* Selection *
The Korean Peninsula denuclearisation process took another hit on Saturday when talks between the Democratic People’s Republic of Korea and the United States broke down in Stockholm.

The chief DPRK negotiator attributed the setback to the US not discarding its “old stance and attitude” and coming to the negotiating table with an “empty hand”. Pyongyang also said on Sunday it is not willing to hold further negotiations until Washington abandons its “hostile policy”.

The frustration is understandable given that little, if any, progress has been made since DPRK leader Kim Jong Un and US President Donald Trump held their first summit in Singapore in June 2018.

Pyongyang began dialogue with Washington in the hope that it would get some economic and political benefits for its denuclearisation initiatives that included suspension of nuclear and long-range missile tests and the closing of its underground nuclear testing site.

Yet the response from the US has so far been lukewarm. Punitive sanctions imposed on Pyongyang since 2008 remain in place, and joint military drills between the US and the Republic of Korea, although scaled down, continue to draw the DPRK’s anger because it sees them as a rehearsal for invasion.

Washington insists that Pyongyang will be rewarded only after “final and fully verified denuclearisation” is achieved, a precondition that the DPRK has rejected outright as a unilateral concession on its part.

A deep mistrust born out of decades of animosity and military confrontation makes it impossible for Pyongyang to completely abandon a nuclear programme that it has worked so hard to build without an absolute guarantee of its national security from Washington.

* Problem to work on *
According to the passage on the Stockholm talks, where and when did Kim Jong Un and Donald Trump hold their first summit?

* Raw records *
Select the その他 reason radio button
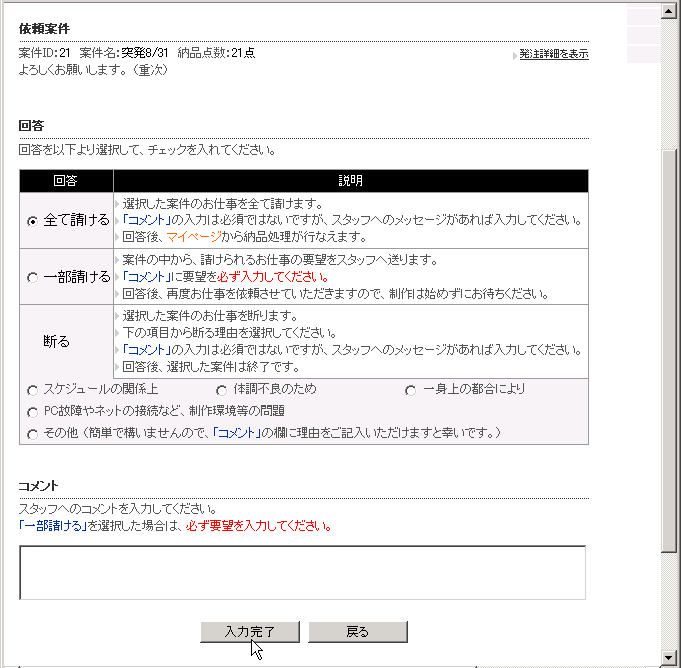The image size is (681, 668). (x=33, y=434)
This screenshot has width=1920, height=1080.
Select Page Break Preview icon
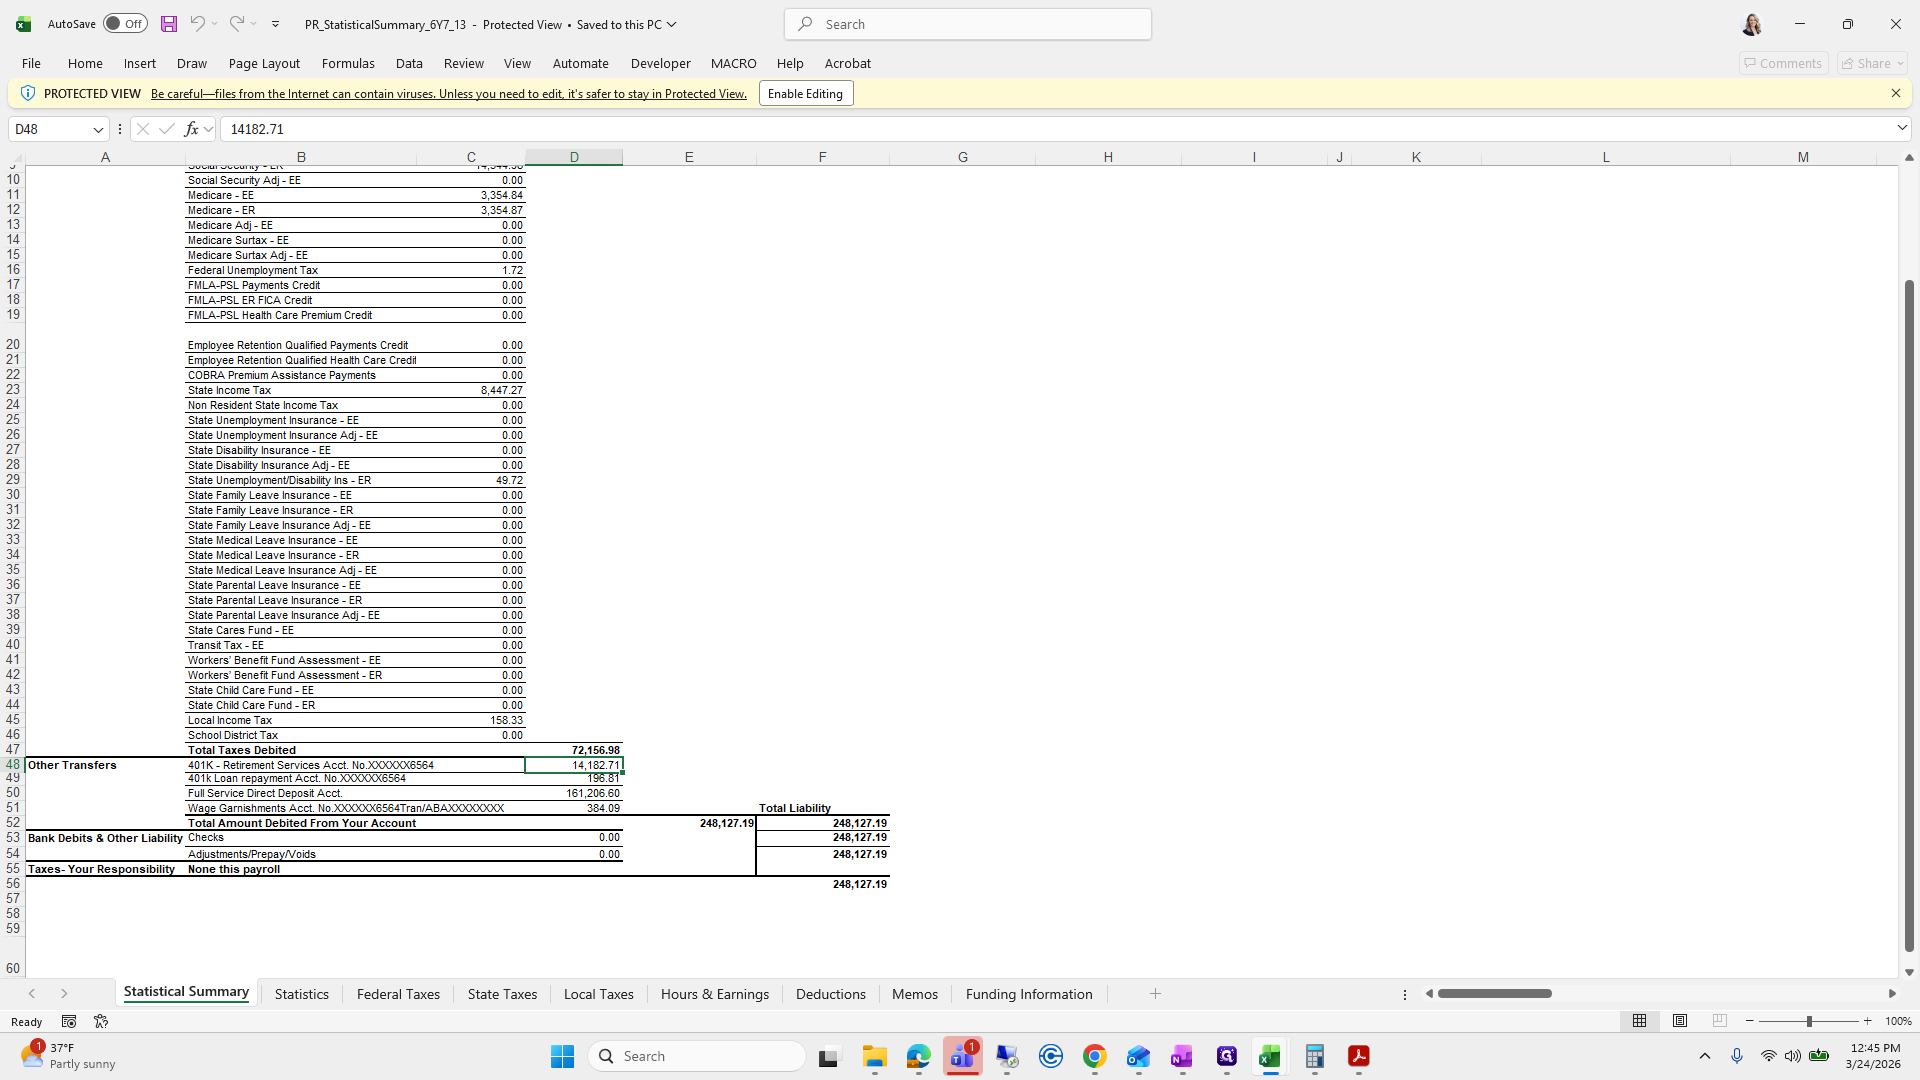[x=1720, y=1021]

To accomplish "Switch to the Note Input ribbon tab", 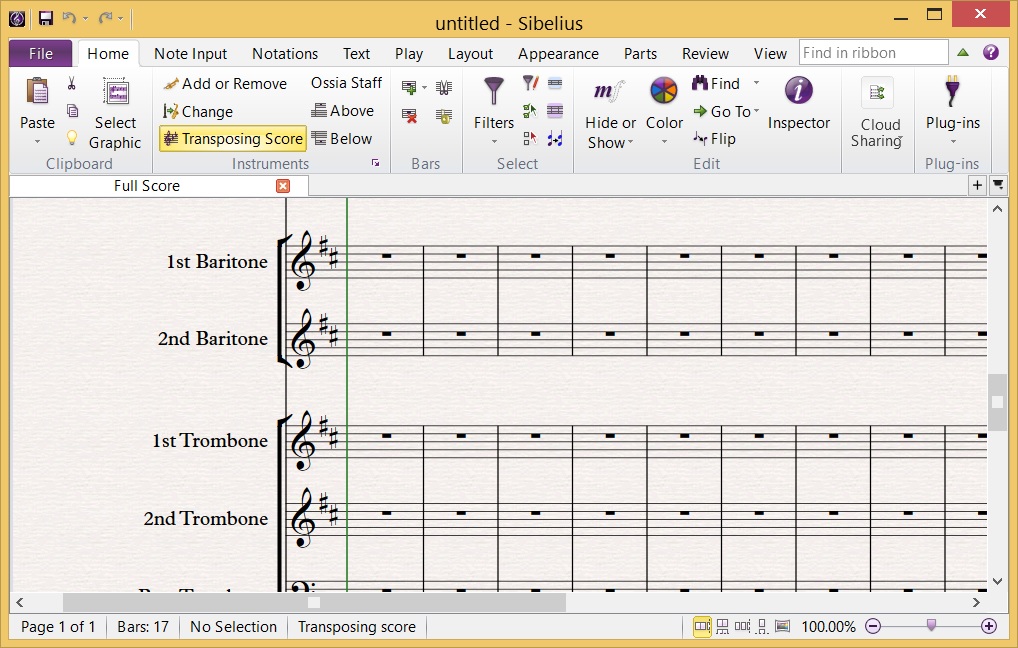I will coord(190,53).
* * *
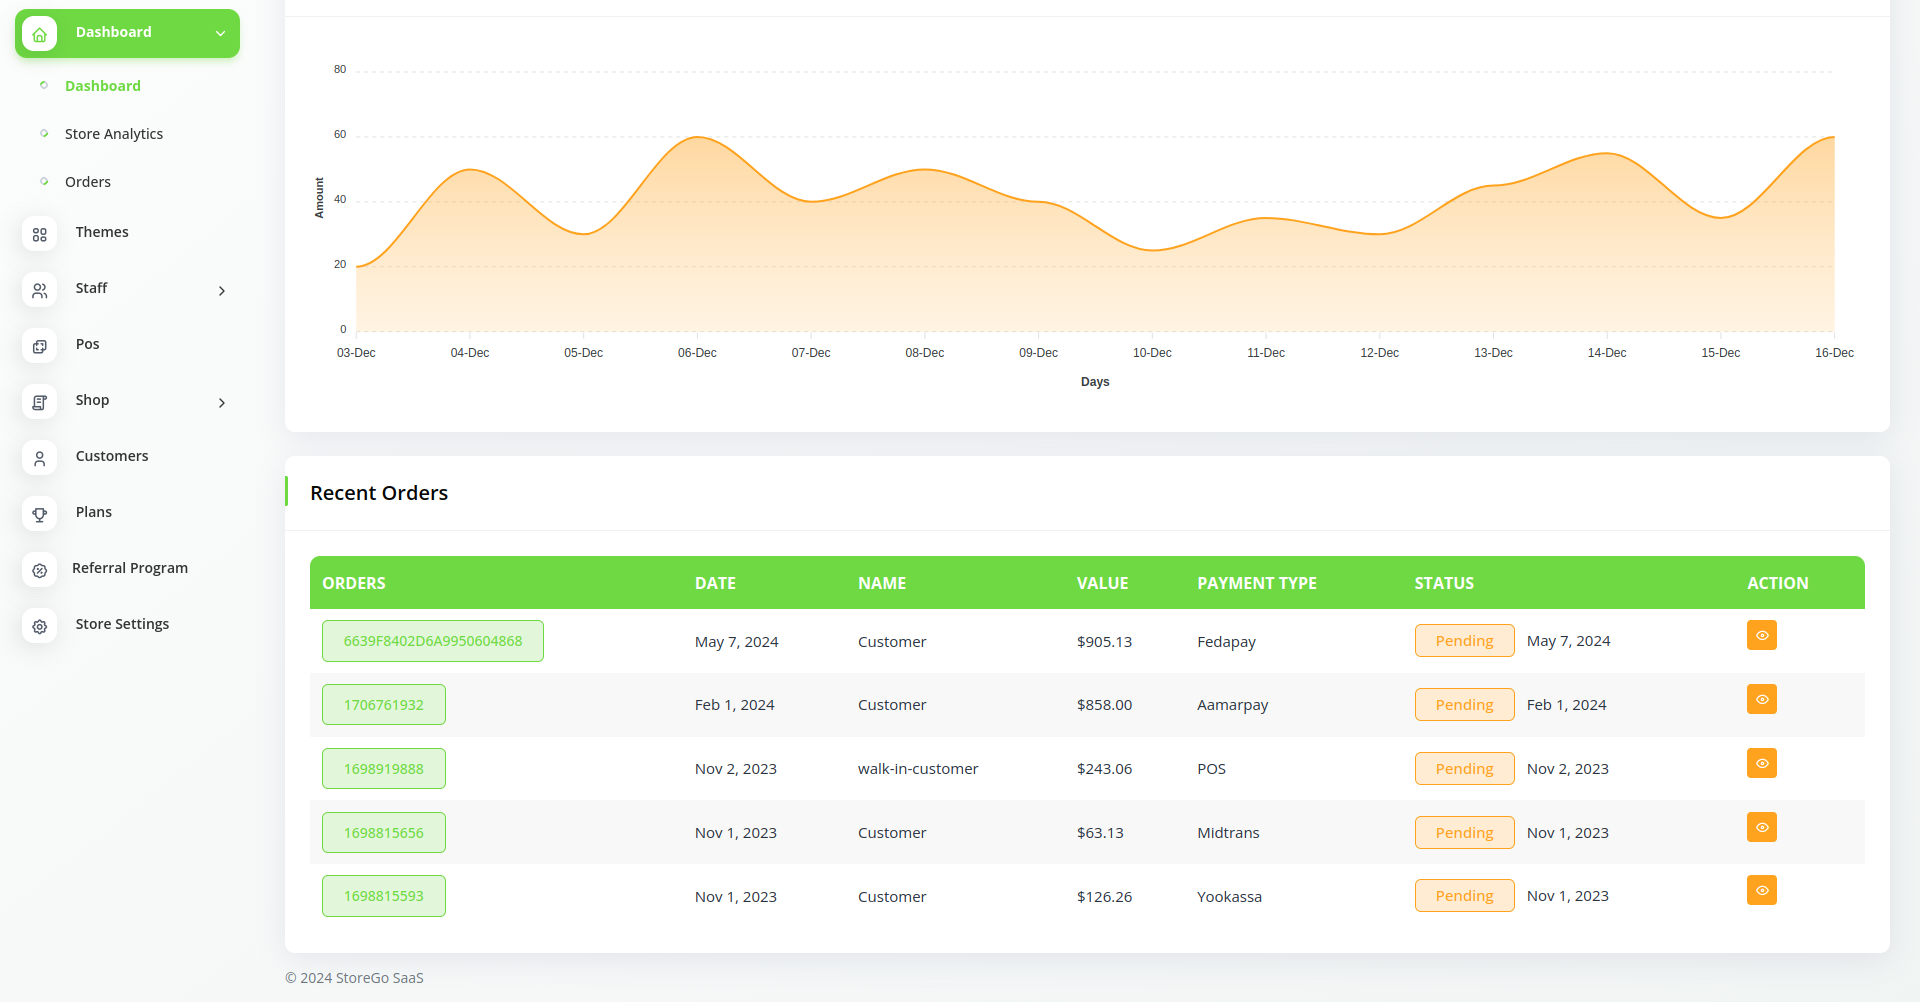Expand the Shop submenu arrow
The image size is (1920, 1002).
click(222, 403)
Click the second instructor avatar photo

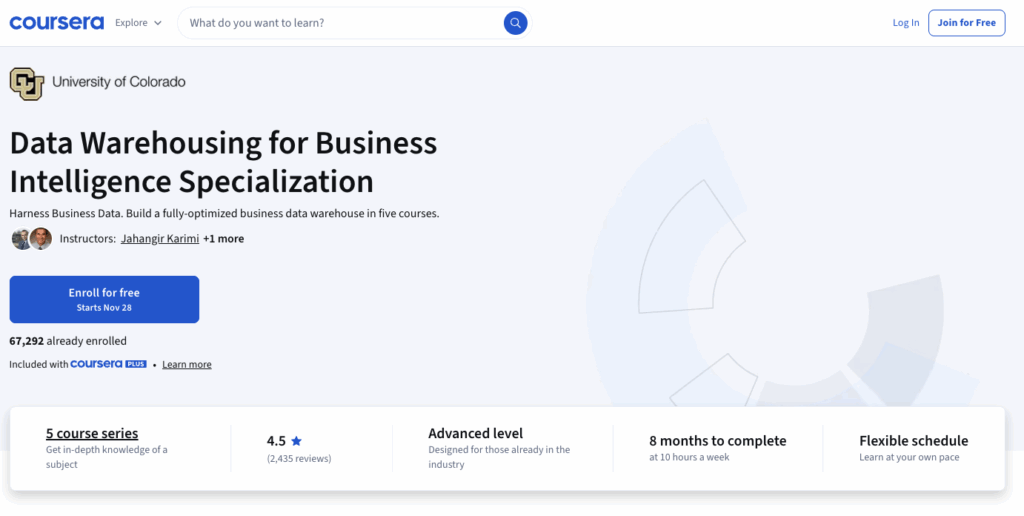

* Exercise answer *
In Singapore in June 2018.